`garage._dtypes`¶

Data types for agent-based learning.

class EpisodeBatch¶

Bases: collections.namedtuple()

Inheritance diagram of garage._dtypes.EpisodeBatch

A tuple representing a batch of whole episodes.

Data type for on-policy algorithms.

A EpisodeBatch represents a batch of whole episodes, produced when one or more agents interacts with one or more environments.

Symbol	Description
\(N\)	Episode batch dimension
\([T]\)	Variable-length time dimension of each episode
\(S^*\)	Single-step shape of a time-series tensor
\(N \bullet [T]\)	A dimension computed by flattening a variable-length time dimension \([T]\) into a single batch dimension with length \(sum_{i \in N} [T]_i\)

env_spec¶

Specification for the environment from which this data was sampled.

Type:	EnvSpec

observations¶

A numpy array of shape \((N \bullet [T], O^*)\) containing the (possibly multi-dimensional) observations for all time steps in this batch. These must conform to EnvStep.observation_space.

Type:	numpy.ndarray

last_observations¶

A numpy array of shape \((N, O^*)\) containing the last observation of each episode. This is necessary since there are one more observations than actions every episode.

Type:	numpy.ndarray

actions¶

A numpy array of shape \((N \bullet [T], A^*)\) containing the (possibly multi-dimensional) actions for all time steps in this batch. These must conform to EnvStep.action_space.

Type:	numpy.ndarray

rewards¶

A numpy array of shape \((N \bullet [T])\) containing the rewards for all time steps in this batch.

Type:	numpy.ndarray

env_infos¶

A dict of numpy arrays arbitrary environment state information. Each value of this dict should be a numpy array of shape \((N \bullet [T])\) or \((N \bullet [T], S^*)\).

Type:	dict

agent_infos¶

A dict of numpy arrays arbitrary agent state information. Each value of this dict should be a numpy array of shape \((N \bullet [T])\) or \((N \bullet [T], S^*)\). For example, this may contain the hidden states from an RNN policy.

Type:	numpy.ndarray

step_types¶

A numpy array of StepType with shape :math:`(N,) containing the time step types for all transitions in this batch.

Type:	numpy.ndarray

lengths¶

An integer numpy array of shape \((N,)\) containing the length of each episode in this batch. This may be used to reconstruct the individual episodes.

Type:	numpy.ndarray

Raises:	`ValueError` – If any of the above attributes do not conform to their prescribed types and shapes.

next_observations¶

Get the observations seen after actions are performed.

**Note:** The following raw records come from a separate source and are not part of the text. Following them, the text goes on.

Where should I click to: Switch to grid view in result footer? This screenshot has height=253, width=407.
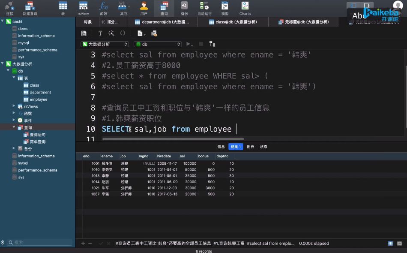[390, 243]
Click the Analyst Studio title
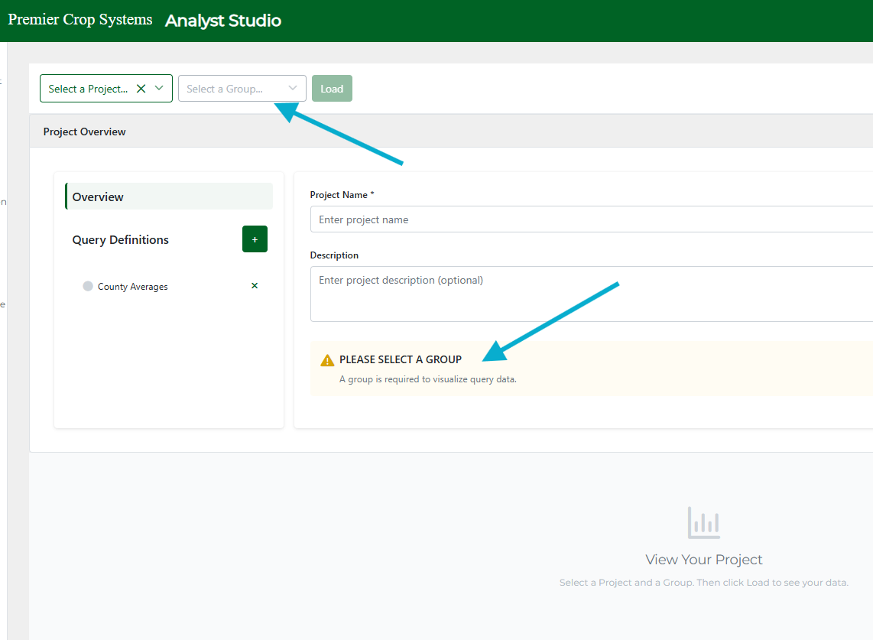873x640 pixels. coord(223,21)
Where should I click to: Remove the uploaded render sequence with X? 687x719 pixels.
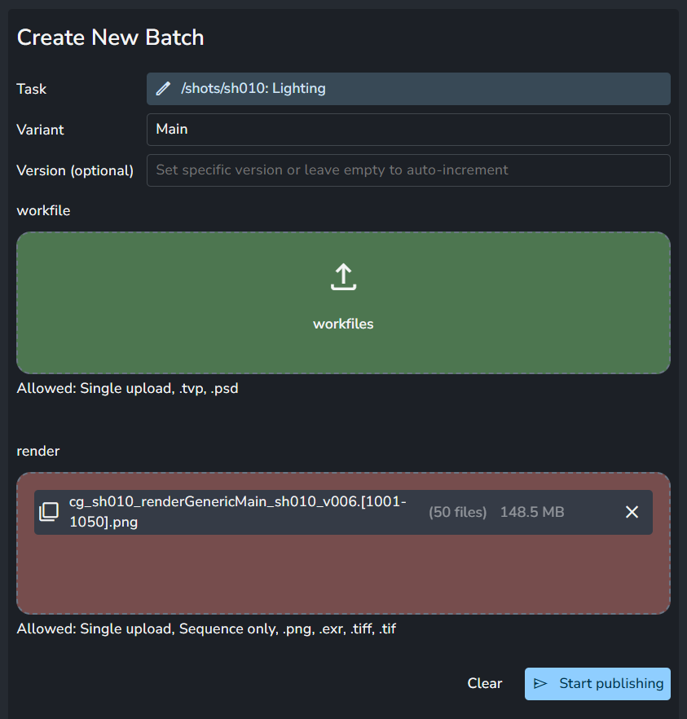632,512
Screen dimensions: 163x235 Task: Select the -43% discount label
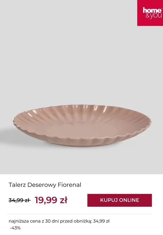click(x=15, y=228)
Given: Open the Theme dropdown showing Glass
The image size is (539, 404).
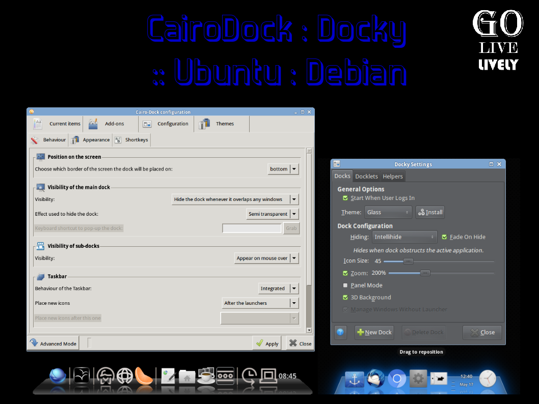Looking at the screenshot, I should click(388, 212).
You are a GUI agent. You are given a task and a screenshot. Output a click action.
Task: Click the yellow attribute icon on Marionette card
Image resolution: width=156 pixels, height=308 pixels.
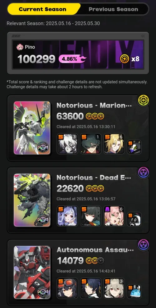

Usually, in an EpisodeBatch, next_observations don’t need to be stored explicitly, since the next observation is already stored in the batch.

Returns:	The “next_observations”.
Return type:	np.ndarray

classmethod concatenate(cls, *batches)¶

Create a EpisodeBatch by concatenating EpisodeBatches.

Parameters:	batches (list[EpisodeBatch]) – Batches to concatenate.
Returns:	The concatenation of the batches.
Return type:	EpisodeBatch

split(self)¶

Split an EpisodeBatch into a list of EpisodeBatches.

The opposite of concatenate.

Returns:	A list of EpisodeBatches, with one episode per batch.
Return type:	list[EpisodeBatch]

to_list(self)¶

Convert the batch into a list of dictionaries.

Returns:

Keys:

observations (np.ndarray): Non-flattened array of

observations. Has shape (T, S^*) (the unflattened state space of the current environment). observations[i] was used by the agent to choose actions[i].
next_observations (np.ndarray): Non-flattened array of

observations. Has shape (T, S^*). next_observations[i] was observed by the agent after taking actions[i].
actions (np.ndarray): Non-flattened array of actions. Should

have shape (T, S^*) (the unflattened action space of the current environment).
rewards (np.ndarray): Array of rewards of shape (T,) (1D

array of length timesteps).
agent_infos (dict[str, np.ndarray]): Dictionary of stacked,

non-flattened agent_info arrays.
env_infos (dict[str, np.ndarray]): Dictionary of stacked,

non-flattened env_info arrays.
step_types (numpy.ndarray): A numpy array of `StepType with

shape (T,) containing the time step types for all transitions in this batch.

Return type: list[dict[str, np.ndarray or dict[str, np.ndarray]]]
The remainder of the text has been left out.